One of our staff members has many years of experience counseling couples on financial planning (from newlyweds to couples celebrating milestone anniversaries), so we decided to interview her to see what additional financial advice she would give couples:
What steps do you recommend couples take to be financially prepared for their future?
Step 1: Come to an agreement on how to share your money. Decide if you want your money all in one account or separate ones. For example, many people with second marriages decide to have a shared account for communal needs and then separate accounts for all other spending. I have seen both versions work well, as long as both people have the same expectations.
Step 2: Agree on some amount that each person can spend without needing to discuss it with the other. The amount will depend on the couple. It could be $100 for some or $5,000 for others. Everyone has to have his/her own money to spend. Think about what’s important to each of you and prioritize. Anything over the set amount should be discussed.

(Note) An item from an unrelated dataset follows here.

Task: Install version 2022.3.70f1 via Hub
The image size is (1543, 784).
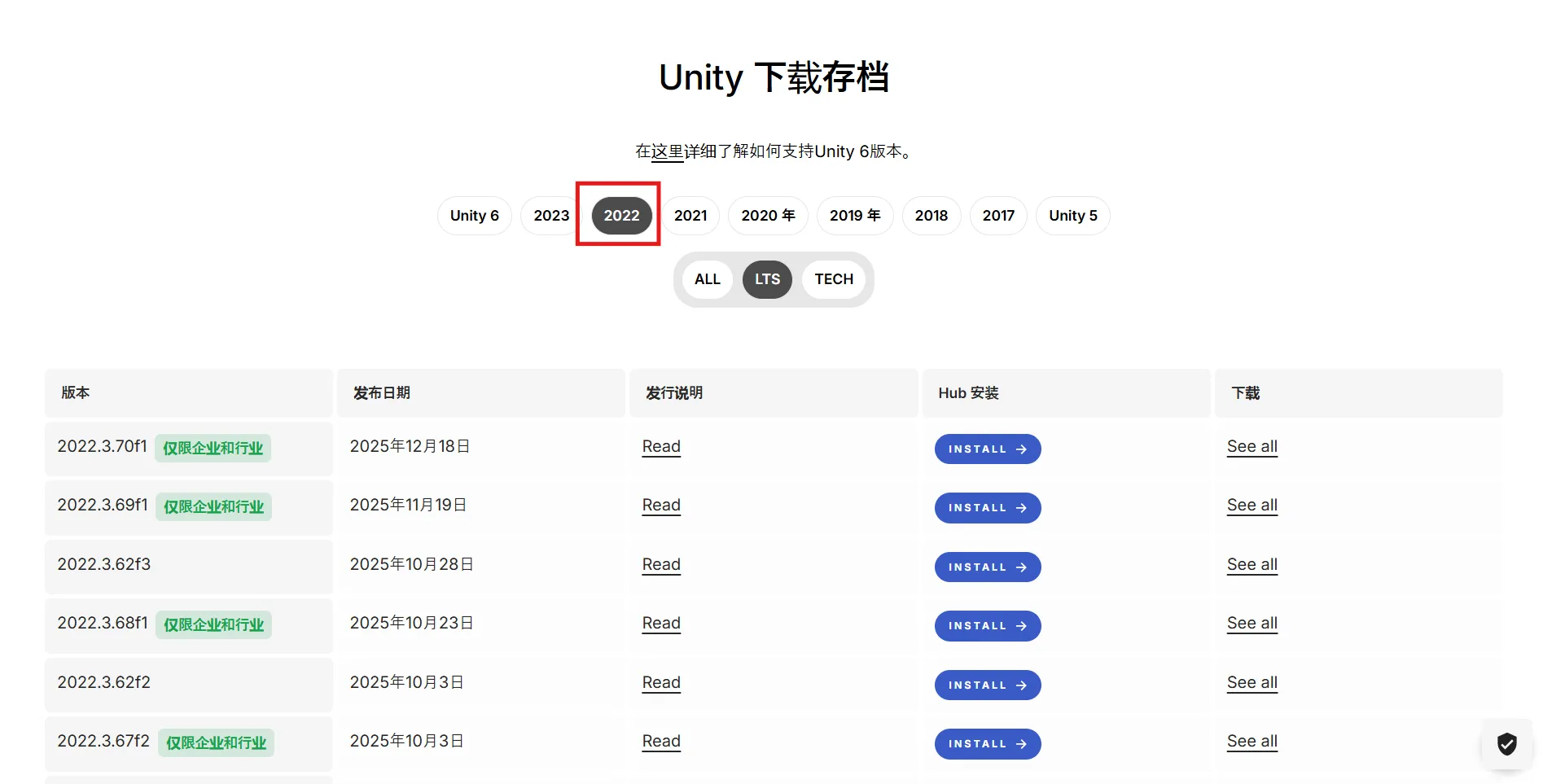Action: 987,449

Step 3: Consider ownership of assets. Many couples overlook ownership of assets, such as who is listed as the owner on the title of houses, cars and savings accounts. Make sure you’re informed and that the titles of your assets reflect your wishes, especially with beneficiaries of life insurance. In addition, if you have minor children, even if you have a will, you should consult with your attorney. A will is a good indicator you might need a trust to direct how your financial resources are to be used in raising your children in the event of your premature death. People make the mistake of thinking trusts are for wealthy people, but it just specifies how your assets are used.
What is the biggest mistake you’ve seen couples make?
Getting deeply into debt early. When you get into debt today you are spending tomorrow’s income, and then two to three years from now what was manageable is now burdensome. Disagreements over money is one of the biggest stresses in a marriage, but if people can come together with a spending plan early, the happier their life will be. It’s not about how much money you have; it’s how you agree to use it so each person feels like their goals and values are a priority.
To be able to live free from financial stress makes life easier, and again, freedom from financial stress is not about how much you have- it’s being able to sleep at night not worrying about how you’re going to pay the bills.